Assignment:
How many lines of these entries include the string "magnifier"? State the number alone.

Listed records:
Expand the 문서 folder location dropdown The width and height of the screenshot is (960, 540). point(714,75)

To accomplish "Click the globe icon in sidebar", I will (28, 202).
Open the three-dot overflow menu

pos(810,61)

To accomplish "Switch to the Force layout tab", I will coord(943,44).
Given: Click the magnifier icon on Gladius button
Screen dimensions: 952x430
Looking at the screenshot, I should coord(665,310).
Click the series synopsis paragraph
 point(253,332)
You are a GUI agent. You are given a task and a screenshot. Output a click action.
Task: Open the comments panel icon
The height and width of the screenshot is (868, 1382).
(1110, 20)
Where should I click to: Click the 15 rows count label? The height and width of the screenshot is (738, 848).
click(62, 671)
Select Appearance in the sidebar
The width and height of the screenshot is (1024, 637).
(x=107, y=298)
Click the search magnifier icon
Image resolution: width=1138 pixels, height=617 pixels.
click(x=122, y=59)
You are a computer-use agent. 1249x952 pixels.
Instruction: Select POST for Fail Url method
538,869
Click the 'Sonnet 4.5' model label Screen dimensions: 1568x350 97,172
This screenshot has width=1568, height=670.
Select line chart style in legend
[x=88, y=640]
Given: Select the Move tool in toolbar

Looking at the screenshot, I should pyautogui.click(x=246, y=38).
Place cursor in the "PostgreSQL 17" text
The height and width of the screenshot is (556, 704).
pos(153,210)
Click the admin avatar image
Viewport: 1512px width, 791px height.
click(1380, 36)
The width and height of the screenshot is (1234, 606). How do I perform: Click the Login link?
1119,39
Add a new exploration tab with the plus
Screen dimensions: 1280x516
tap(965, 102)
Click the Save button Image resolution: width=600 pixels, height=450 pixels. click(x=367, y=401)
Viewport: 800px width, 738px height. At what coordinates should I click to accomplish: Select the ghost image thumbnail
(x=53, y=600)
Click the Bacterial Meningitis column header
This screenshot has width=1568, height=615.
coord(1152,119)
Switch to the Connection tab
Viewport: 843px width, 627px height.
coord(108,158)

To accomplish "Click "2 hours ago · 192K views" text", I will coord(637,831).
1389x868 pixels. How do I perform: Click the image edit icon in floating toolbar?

Solution:
2